In 1964, the Tupolev Design Bureau began development of a twin-engined medium bomber intended as a replacement for the Tu-22 supersonic bomber which had entered service in the early 1960s.

For political reasons, Andrey Nikolayevich Tupolev presented the project as the Tu-22M; this was a trick intended to fool the Soviet government into thinking a considerable increase in capabilities could be obtained by a simple modification of the existing Tu-22 'Blinder'. This, according to Tupolev, was easier and cheaper than the "clean sheet of paper" designs proposed by the rival Sukhoi and Myasischev bureaus.

Known in-house as "aircraft 145", initially the projected bomber indeed looked like a rehash of the production Tu-22 with new variable-geometry wings. Soon, however, it became obvious that this approach was no good, and the aircraft which eventually entered flight testing on 30 August 1969 as the Tu-22M0 had virtually nothing in common with the Blinder. Suffice it to say that the engines were now buried in the fuselage, not mounted at the base of the fin.

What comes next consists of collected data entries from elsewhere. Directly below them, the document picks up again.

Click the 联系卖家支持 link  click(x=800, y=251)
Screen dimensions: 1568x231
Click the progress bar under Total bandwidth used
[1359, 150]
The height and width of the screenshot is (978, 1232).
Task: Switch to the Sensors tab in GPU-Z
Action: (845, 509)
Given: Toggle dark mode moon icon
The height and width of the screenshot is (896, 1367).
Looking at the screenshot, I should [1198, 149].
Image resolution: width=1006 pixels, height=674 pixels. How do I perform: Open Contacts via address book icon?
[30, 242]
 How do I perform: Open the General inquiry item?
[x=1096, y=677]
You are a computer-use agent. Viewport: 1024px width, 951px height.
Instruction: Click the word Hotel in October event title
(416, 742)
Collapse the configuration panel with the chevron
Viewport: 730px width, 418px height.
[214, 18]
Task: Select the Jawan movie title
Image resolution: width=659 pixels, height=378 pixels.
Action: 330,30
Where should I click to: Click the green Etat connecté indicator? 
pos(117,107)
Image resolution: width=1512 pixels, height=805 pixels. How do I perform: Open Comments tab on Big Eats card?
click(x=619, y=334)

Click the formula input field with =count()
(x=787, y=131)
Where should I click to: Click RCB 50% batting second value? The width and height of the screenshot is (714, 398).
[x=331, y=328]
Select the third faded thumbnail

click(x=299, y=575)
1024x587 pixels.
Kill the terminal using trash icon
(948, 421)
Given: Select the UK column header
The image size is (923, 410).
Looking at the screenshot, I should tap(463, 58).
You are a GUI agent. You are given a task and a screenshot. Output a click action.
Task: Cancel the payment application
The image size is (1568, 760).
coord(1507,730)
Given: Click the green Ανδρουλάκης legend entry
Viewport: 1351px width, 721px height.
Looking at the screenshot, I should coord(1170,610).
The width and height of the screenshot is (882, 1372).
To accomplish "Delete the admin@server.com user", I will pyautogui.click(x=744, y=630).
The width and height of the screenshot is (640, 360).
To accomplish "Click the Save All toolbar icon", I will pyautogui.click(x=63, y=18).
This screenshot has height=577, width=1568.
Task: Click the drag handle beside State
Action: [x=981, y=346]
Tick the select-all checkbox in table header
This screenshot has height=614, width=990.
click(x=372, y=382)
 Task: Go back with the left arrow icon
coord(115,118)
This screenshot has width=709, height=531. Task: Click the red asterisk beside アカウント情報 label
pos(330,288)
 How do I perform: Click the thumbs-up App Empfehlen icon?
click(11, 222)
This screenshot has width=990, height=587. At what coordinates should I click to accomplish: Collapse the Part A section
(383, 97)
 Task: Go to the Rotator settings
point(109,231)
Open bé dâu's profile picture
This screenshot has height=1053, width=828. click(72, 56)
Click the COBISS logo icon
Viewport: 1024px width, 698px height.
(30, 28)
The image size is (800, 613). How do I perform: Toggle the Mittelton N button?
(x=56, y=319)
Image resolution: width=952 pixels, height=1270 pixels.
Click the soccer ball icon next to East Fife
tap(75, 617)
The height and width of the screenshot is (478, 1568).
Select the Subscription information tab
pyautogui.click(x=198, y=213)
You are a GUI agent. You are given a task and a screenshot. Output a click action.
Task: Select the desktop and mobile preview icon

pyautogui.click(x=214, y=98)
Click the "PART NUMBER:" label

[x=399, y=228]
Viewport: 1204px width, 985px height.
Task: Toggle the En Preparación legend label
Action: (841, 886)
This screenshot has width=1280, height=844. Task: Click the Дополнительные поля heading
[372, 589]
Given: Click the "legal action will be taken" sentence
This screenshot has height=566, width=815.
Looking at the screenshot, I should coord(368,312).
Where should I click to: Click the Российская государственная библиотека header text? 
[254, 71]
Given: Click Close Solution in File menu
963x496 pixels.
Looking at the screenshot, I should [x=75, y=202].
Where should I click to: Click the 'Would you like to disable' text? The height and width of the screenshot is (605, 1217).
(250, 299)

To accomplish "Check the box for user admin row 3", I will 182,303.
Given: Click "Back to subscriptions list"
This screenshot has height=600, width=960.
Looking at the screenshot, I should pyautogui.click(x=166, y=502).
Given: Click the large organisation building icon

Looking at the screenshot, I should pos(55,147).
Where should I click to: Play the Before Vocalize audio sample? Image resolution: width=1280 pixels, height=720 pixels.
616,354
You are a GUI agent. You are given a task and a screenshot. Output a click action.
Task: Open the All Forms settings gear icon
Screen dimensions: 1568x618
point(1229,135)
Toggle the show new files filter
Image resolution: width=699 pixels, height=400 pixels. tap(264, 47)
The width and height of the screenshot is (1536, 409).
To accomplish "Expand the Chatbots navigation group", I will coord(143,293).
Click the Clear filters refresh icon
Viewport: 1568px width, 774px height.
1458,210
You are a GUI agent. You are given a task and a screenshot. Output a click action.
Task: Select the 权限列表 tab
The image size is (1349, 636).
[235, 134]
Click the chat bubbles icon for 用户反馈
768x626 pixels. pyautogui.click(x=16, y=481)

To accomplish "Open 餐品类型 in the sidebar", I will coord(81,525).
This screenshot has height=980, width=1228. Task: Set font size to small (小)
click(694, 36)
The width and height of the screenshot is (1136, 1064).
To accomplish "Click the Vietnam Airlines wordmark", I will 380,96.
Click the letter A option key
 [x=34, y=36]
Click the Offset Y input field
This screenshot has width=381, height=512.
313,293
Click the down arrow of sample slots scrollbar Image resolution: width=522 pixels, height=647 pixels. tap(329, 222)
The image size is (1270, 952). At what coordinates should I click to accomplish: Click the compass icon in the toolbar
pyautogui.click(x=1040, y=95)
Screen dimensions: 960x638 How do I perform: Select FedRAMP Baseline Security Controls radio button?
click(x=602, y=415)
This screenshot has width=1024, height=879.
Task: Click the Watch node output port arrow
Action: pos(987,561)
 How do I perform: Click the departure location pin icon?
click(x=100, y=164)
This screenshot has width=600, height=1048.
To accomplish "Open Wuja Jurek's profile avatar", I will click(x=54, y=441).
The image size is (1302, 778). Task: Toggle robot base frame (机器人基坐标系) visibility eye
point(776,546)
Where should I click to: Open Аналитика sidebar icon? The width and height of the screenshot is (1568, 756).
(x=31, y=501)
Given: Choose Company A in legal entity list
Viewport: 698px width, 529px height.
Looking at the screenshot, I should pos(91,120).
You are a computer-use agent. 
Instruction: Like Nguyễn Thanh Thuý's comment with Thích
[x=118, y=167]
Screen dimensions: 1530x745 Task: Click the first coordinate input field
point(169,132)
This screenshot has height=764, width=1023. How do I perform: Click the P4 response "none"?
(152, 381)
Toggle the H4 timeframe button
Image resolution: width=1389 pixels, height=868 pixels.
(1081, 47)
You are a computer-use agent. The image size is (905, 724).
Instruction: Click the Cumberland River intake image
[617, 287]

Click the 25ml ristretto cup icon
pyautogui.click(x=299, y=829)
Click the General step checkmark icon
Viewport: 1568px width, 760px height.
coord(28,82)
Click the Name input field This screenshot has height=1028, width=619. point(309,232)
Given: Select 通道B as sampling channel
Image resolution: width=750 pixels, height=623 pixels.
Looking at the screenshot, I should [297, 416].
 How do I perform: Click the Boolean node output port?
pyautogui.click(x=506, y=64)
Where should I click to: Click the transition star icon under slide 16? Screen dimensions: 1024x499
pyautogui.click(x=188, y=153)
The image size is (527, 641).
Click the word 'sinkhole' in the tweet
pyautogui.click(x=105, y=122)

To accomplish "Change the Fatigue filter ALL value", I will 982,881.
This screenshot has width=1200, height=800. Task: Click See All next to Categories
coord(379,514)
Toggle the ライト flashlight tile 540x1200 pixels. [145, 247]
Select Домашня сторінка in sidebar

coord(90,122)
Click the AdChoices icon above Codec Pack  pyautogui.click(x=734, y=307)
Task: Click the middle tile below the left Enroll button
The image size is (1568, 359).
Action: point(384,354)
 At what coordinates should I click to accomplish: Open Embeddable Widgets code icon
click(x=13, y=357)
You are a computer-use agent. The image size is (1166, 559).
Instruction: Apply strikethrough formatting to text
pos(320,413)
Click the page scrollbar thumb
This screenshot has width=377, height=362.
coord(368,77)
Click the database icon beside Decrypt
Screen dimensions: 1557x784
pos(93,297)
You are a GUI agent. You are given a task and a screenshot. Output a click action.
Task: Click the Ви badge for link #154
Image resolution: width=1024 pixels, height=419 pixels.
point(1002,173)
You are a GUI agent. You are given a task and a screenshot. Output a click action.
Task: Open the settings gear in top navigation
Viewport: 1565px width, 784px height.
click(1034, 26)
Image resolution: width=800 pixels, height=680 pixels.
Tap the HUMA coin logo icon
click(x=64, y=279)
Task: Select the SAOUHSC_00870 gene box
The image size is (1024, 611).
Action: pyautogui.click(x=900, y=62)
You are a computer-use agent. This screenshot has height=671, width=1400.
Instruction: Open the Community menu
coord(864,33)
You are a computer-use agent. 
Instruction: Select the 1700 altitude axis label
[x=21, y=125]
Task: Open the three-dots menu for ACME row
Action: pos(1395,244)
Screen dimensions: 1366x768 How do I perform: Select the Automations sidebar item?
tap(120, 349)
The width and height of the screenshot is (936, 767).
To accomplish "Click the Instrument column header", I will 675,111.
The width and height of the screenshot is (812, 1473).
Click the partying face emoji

Achieving initial operating capability in 1972, the bomber was initially misidentified by the West as the Tu-26 and code-named Backfire. The initial Tu-22M2 production version evolved into the improved Tu-22M3 and the Tu-22MR reconnaissance version. In addition to conventional bombing, the aircraft was suitable for naval missile strike missions. From 1987 on, the type saw action during the closing stage of the Afghan War, dropping heavy bombs which, in the words of the crew, "flattened the mountains completely". After the demise of the Soviet Union, the type was operated by two of the new CIS republics, Russia and the Ukraine.